### INSTRUCTIONS TO FOLLOW
Repeat exactly, and only, the lines below starting at the line that contains "Given: Click the" and ending at the line that contains "Task: Click into the New Password field", inclusive of both.

### Source records

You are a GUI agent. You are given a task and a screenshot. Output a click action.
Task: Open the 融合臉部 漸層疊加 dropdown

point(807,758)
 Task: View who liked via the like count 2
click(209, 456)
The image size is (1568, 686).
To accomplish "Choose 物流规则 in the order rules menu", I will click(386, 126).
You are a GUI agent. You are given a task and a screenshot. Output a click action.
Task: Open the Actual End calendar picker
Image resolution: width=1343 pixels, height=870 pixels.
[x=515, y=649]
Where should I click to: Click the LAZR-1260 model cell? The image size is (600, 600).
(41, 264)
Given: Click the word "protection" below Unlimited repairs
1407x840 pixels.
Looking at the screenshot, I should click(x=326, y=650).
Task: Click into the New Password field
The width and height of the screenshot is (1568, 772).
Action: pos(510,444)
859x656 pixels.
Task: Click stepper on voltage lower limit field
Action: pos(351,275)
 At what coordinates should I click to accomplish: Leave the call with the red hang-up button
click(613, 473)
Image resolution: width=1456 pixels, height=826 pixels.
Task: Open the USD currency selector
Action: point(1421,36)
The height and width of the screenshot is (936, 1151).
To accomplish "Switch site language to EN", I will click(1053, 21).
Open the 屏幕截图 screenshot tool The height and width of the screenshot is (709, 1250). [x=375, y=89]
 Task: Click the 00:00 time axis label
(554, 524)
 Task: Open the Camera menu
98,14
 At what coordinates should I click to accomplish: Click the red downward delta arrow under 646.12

### EXERCISE ANSWER
Given: Click the word "protection" below Unlimited repairs
1407x840 pixels.
Looking at the screenshot, I should click(x=326, y=650).
Task: Click into the New Password field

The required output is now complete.